The task: From the records below, extract only the lines running from the line with "Click the numbered callout badge 8" to the line with "Task: Click the green", both lines included, reproducing them exactly.

Stored data entries:

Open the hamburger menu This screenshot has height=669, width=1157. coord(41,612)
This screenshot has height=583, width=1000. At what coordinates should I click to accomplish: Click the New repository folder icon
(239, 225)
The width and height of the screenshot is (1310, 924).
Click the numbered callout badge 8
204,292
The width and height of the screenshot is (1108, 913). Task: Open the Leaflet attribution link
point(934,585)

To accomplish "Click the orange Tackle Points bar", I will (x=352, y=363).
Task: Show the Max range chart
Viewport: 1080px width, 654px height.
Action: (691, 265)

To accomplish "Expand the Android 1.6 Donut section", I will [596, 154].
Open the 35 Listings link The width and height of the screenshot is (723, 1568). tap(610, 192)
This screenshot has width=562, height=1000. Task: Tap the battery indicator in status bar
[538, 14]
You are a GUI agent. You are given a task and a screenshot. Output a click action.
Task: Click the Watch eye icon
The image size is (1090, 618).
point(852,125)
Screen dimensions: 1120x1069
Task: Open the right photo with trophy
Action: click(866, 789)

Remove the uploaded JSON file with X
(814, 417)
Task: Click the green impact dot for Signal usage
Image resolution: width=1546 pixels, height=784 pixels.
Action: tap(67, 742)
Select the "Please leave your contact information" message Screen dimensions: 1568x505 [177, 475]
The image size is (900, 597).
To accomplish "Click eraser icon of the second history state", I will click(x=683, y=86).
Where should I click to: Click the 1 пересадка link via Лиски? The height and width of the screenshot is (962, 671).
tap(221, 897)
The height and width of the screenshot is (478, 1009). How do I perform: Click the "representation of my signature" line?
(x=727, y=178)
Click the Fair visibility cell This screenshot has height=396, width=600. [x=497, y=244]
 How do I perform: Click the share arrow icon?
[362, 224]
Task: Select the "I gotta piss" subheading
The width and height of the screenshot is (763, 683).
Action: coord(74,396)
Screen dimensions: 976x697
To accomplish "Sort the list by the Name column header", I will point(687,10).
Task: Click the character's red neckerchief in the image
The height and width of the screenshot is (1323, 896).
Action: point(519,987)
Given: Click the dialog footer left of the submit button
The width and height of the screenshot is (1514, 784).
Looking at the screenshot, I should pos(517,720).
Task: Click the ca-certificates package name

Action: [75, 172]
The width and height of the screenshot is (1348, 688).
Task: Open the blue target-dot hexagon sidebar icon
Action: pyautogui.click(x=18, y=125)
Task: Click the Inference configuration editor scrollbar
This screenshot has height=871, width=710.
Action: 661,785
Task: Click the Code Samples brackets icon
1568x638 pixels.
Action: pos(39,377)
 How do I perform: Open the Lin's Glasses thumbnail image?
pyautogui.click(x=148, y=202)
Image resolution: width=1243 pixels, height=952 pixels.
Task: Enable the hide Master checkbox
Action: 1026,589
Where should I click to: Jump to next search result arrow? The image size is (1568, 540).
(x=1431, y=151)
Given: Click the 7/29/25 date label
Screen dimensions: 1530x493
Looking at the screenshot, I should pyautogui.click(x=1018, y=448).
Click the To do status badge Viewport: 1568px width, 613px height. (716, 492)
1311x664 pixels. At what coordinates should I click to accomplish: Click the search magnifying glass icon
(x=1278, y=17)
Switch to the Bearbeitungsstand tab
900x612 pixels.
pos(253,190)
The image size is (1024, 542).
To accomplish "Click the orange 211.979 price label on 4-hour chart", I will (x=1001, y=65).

Exercise result:
Click the numbered callout badge 8
204,292
The width and height of the screenshot is (1108, 913). Task: Open the Leaflet attribution link
point(934,585)

To accomplish "Click the orange Tackle Points bar", I will (x=352, y=363).
Task: Show the Max range chart
Viewport: 1080px width, 654px height.
Action: (691, 265)

To accomplish "Expand the Android 1.6 Donut section", I will [596, 154].
Open the 35 Listings link The width and height of the screenshot is (723, 1568). tap(610, 192)
This screenshot has width=562, height=1000. Task: Tap the battery indicator in status bar
[538, 14]
You are a GUI agent. You are given a task and a screenshot. Output a click action.
Task: Click the Watch eye icon
The image size is (1090, 618).
point(852,125)
Screen dimensions: 1120x1069
Task: Open the right photo with trophy
Action: click(866, 789)

Remove the uploaded JSON file with X
(814, 417)
Task: Click the green impact dot for Signal usage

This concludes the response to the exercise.